Pinecone Index.Query()

Pinecone is a vector database that specializes in similarity search and nearest neighbor retrieval. It uses vector embeddings to represent the data points such as documents, images, or other types of data, in a high-dimensional space.

In this post, we will learn how to query the data from a given Pinecone index using the Python client for Pinecone DB.

Requirements:

To follow along with this tutorial, ensure that you have the following:

Installed Python 3.10 and above
Basic Python programming knowledge

Installing the Pinecone Client

Before interacting with the Pinecone server using Python, we need to install the Pinecone client on our machine. Luckily, we can do this with a simple “pip” command as follows:

$ pip3 install pinecone-client

The previous command should download the latest stable version of the Pinecone client and install it in your project.

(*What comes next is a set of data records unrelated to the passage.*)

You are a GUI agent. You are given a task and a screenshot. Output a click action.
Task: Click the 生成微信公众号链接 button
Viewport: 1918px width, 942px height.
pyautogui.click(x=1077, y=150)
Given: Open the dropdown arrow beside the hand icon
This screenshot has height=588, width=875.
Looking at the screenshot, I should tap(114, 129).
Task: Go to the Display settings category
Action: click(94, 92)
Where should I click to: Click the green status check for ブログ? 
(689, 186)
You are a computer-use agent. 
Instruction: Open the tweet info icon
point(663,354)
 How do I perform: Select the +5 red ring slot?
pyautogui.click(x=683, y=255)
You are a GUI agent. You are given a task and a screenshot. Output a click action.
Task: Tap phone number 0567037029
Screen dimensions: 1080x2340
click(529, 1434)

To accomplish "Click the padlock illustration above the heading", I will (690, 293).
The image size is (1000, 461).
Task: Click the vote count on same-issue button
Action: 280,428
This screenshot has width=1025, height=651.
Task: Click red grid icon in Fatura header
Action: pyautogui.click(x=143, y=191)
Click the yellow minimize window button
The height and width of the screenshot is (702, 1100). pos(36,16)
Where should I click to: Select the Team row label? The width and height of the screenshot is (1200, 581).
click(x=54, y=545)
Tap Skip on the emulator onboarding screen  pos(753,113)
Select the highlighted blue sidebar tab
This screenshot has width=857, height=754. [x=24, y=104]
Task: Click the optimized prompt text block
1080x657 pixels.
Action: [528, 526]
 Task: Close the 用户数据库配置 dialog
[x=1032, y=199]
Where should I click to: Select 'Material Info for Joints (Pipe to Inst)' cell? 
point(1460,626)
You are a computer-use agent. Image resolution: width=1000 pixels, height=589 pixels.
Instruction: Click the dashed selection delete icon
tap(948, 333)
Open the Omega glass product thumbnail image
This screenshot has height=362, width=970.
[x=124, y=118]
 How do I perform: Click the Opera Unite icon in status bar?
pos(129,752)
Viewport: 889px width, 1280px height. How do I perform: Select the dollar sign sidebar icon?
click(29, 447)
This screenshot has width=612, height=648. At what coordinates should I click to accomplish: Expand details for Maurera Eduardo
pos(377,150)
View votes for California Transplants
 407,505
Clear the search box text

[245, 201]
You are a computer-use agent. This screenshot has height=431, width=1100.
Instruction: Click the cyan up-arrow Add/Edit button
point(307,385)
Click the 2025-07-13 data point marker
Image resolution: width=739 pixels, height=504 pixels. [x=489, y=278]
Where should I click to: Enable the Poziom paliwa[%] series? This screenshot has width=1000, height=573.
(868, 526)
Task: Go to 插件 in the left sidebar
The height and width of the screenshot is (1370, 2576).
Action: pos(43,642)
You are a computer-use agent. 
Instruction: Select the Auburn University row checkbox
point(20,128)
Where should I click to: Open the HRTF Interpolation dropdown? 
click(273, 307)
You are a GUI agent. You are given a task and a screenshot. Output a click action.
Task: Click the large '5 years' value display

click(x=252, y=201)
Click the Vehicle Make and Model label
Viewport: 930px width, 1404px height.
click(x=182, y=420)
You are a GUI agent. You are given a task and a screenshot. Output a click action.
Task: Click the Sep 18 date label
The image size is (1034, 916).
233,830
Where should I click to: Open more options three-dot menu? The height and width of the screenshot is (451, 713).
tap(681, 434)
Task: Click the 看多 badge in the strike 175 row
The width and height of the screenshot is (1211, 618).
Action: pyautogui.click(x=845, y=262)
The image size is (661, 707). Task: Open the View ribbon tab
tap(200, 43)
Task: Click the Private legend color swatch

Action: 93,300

Creating an Index and Upsert

Once we install the Pinecone client, we can create an index to store the vector data.

We can do this using the create_index() method as shown in the following example code:

import numpy as np
import pinecone

pinecone.init(api_key="0f57b6af-ea59-4fd3-a0ce-3c7f0c1d419f", environment="us-west1-gcp-free")
pinecone.create_index("sample-index", dimension=8)

# Create two sets of 8-dimensional vectors
vectors_a = np.random.rand(15, 8).tolist()
vectors_b = np.random.rand(20, 8).tolist()

index = pinecone.Index("sample-index")

# Create ids
ids_a = map(str, np.arange(15).tolist())
ids_b = map(str, np.arange(20).tolist())

# Insert into separate namespaces
index.upsert(vectors=zip(ids_a,vectors_a),namespace='namespace_a')
index.upsert(vectors=zip(ids_b,vectors_b),namespace='namespace_b')

The previous code starts by initializing Pinecone. It then creates a basic index named “sample-index” with specified parameters and establishes a connection to the index.

Next, we generate two sets of 8-dimensional vectors and the corresponding IDs.

Next, we create the IDs for the vector pairs which we use to identify the vectors.

Finally, it inserts the vectors into the “namespace_a” and “namespace_b.”

The previous code should add the vectors into their corresponding namespaces as specified in the upsert() function.

Pinecone Query by Namespace

Once the data is stored in the index, we can use the query() method to search a namespace using a query vector. The method retrieves the IDs of the most similar items in a namespace and their similarity scores.

The function syntax is as follows:

Index.query(**kwargs)

The function accepts the following parameters:

Namespace – It sets the namespace to query.
Top_k – It sets the number of results to return for each query.
Filter – It defines the filter to apply to the vectors. Check our tutorial on vector metadata to learn more.
include_values – It denotes whether the vector values are included in the response.
Include_metadata – It denotes whether the metadata is included in the response and the IDs.
Vector – It specifies the query vector.
Sparse_vector – It specifies the sparse query vector.
Id – It specifies the unique ID of the vector to be used as a query vector.